By Mike Jones
Fading risk aversion and a softer USD underpinned a modest rally in the NZD overnight. NZD/USD climbed from around 0.7170 to almost 0.7240. Still, the NZD remains firmly in range-trading mode. Over the week, the NZD/USD has really just chopped around in a 0.7160-0.7250 range. Worries about the health of the European finance sector remain the dominant focus for currency markets.
Overnight, a better-than-expected Portuguese government debt auction and news of the Irish government’s plan to wind down debt-stricken Anglo Irish Bank spurred a modest rally in global equity markets. Improved sentiment towards the global economy was also reflected in a near 2% gain in the Baltic Dry Index (an index of shipping costs often used as a barometer of global trade). Oil prices ticked up 0.7% to US$74.5/barrel and the VIX index (a proxy for risk aversion) slipped below 23.5% from nearly 24% the day before.

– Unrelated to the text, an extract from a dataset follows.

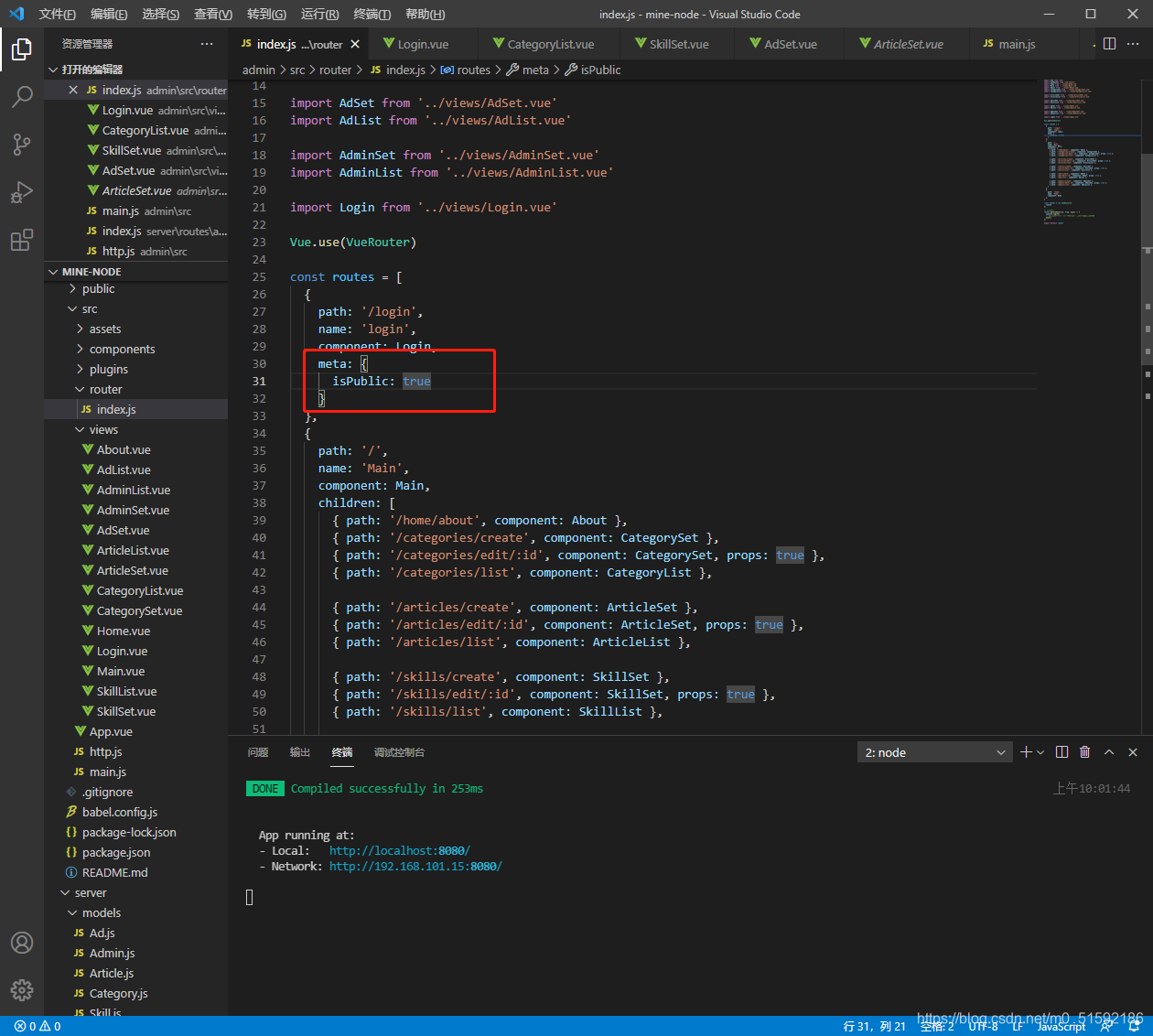Maximize the terminal panel with the up chevron
The image size is (1153, 1036).
tap(1109, 752)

Against this backdrop, “safe-haven” positions in currencies like the JPY, CHF and USD were trimmed in favour of “growth-sensitive” currencies like the NZD and AUD. Against a broadly softer USD, NZD/USD edged up towards the top end of its recent 0.7160-0.7250 range, helped by solid demand from real money and macro accounts.
Today’s June quarter construction and manufacturing data provide major cross checks on our forecast production-based GDP expanded 0.7% in Q2. We are looking for a 0.2% increase in manufacturing output and a small increase in total building work put in place as a substantial pick up in residential building (8.0%) collides with a 7.0% drop in non-residential activity.
It’s worth noting, our short-term valuation model suggests NZD/USD is broadly “fairly” valued at present. The model currently estimates a “fair-value” range in the NZD/USD of 0.7150-0.7350. In the absence of another meltdown in global equity markets, we suspect the NZD/USD will spend most of the rest of the week trading inside this range.
The USD weakened against most of the major currencies overnight as a mild improvement in risk appetite reduced demand for “safe-haven” assets. Concerns about the health of the Eurozone financial system receded somewhat following a successful Portuguese bond auction. €1.04b in funds were raised, with bids outstripping the offered amount by a factor of 2.6.
In addition, Ireland outlined a solution for winding down nationalised Anglo Irish Bank, offering investors some relief. Irish and Portuguese CDS spreads both edged down slightly, indicating less perceived risk of sovereign default. European stocks rallied 0.4-1.0% and the EUR/USD climbed from below 1.2700 to almost 1.2750. Still, EUR/USD failed to recoup even half of the previous day’s losses.
Not only did last night’s German industrial production figures disappoint (0.1%m/m vs. 1.0% expected), but lingering concerns about the European banking sector (ahead of next week’s release of Basel III capital requirements) kept the EUR heavy. Nevertheless, US stocks rebounded (the S&P500 recorded a 0.7% gain) and the VIX index (a proxy for risk aversion) fell, suggesting improved overall appetite for risk.
Accordingly, “safe-haven” currencies gave up some of their recent gains. Having earlier fallen to a fresh 15-year low below 83.50, USD/JPY rose to almost 84.00. Japanese authorities appeared to step up their rhetoric against the strong JPY overnight.
Finance minister Noda said "In the end, we will take decisive measures including intervention when needed." Markets took this morning’s release of the Fed’s beige book more or less in their stride. The Fed noted “widespread signs of deceleration” in the US economy in August, confirming investors’ suppositions that the US economy is in a slowdown phase, but is not yet stalling. The CAD took out the title of strongest performing currency overnight.
As expected, the Bank of Canada raised its policy rate 25bps to 1.0%. However, the tone of the accompanying statement was judged to be less dovish than expected, with the BoC leaving the door open to further tightening. In response, USD/CAD dived to nearly 1.0360, from around 1.050 prior to the decision.
Looking ahead, mostly second tier data occupies the calendar for the rest of this week, and tonight’s Bank of England policy announcement should contain few surprises. As such, we suspect concerns about the European financial sector will remain front-of-brain for markets. Given this, rallies in the EUR/USD towards 1.2900 are expected to be short-lived in the near-term.
* Mike Jones is part of the BNZ research team.